By offering its web services both ways -- XML/HTTP and SOAP -- Amazon has set up a marvelous experiment.
6) Why do Amazon.com Web Services use both SOAP and XML over HTTP?
We wanted to provide a platform that would both address the different needs of different people and provide the opportunity to test the debate between two popular Web services standards. Some developers like working with pure XML; others prefer SOAP. We didn't want to force people to use a protocol they were not comfortable using. [ Amazon.com Web Services FAQ ]
I hope Amazon will report the results of this experiment. My own inclination is to prefer XML/HTTP for these simple kinds of queries. The RESTful approach strikes a nice balance between human- and machine-oriented uses of the API, and sets up some powerful network effects.
My wife's wrote a book this year, and she likes to keep an eye on its status. The raw Amazon XML results available at this URL aren't any easier to use than the book's Amazon home page . However, running that XML data through this XSLT transform yields a clean, simple result:
<?xml version="1.0" encoding="utf-8" ?> <amazonResult> <title>The Weekend Crafter: Rubber Stamp Carving</title> <author>Luann Udell</author> <salesRank>17,254</salesRank> <avgRating>5</avgRating> </amazonResult>
Incidentally, I had to remove this from the stylesheet:
<countOfReviews> <xsl:value-of select="count(Reviews/CustomerReview)"/> </countOfReviews>
To conserve bandwidth, Amazon apparently reports just the first three reviews, so the count was always 3. Since there's no CountOfReviews field either, I'm slightly disappointed. Monitoring changes in that count is something every author would like to do.
The interesting thing about this simple report is that it can serve a dual purpose. It's XML, but simple enough to be directly readable. Dressing it up with HTML formatting wouldn't really add anything. And by leaving it as XML, it's a result that can be pipelined with other RESTful operations.
Here's the complete URL to the report. It uses the W3C's public XSLT service, fetches the stylesheet from my Radio gems directory, and fetches the XML from Amazon. Because all three of these components have public URLs, anyone can use the combined URL, and can vary the Asin (ISBN) to check on different books. The resulting XML, again, can be recombined with other RESTful things.
My guess is that the majority of Amazon's web services access will follow this route. I hope this doesn't further polarize the REST/SOAP situation, though. The simple, query-oriented APIs that Google and now Amazon have offered are not really a fair test. Partner interfaces that require more complex two-way exchanges, whether in RPC format or document format, are the province of SOAP. These by their very nature are harder to make accessible to experimenters. So let's enjoy the RESTful aspect of Amazon without jumping to broad conclusions.
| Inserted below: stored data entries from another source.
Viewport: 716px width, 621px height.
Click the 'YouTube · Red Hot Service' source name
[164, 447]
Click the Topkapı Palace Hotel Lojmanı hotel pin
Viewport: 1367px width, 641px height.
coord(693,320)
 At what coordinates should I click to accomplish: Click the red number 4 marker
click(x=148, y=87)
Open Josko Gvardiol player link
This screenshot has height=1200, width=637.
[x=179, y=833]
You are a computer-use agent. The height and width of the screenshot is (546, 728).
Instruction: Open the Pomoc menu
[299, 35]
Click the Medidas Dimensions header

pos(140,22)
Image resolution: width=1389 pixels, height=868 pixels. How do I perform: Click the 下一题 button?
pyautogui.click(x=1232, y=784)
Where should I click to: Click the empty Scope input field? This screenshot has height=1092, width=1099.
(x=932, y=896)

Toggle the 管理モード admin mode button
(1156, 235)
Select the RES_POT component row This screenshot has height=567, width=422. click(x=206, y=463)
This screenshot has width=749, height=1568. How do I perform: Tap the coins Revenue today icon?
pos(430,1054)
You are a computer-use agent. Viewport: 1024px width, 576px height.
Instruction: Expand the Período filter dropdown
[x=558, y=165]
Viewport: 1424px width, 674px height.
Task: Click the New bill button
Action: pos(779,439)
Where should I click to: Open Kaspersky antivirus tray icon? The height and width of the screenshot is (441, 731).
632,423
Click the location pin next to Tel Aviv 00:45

Postscript: I just read Dave Winer's plea for the Radio community to create an Amazon counterpart to system.verbs.apps.google. And I was reminded that I used GoogleBox all the time -- most recently, to update my homepage with the Google query "Amazon XML API." This is a major use case for SOAP. Even when queries are simple, raw XML machinery is of course way beyond most people. If a lot of people are using SOAP-aware software like Radio, then maybe SOAP will turn out to be the dominant mode of access to the Amazon APIs. I'm looking forward to the results of this experiment.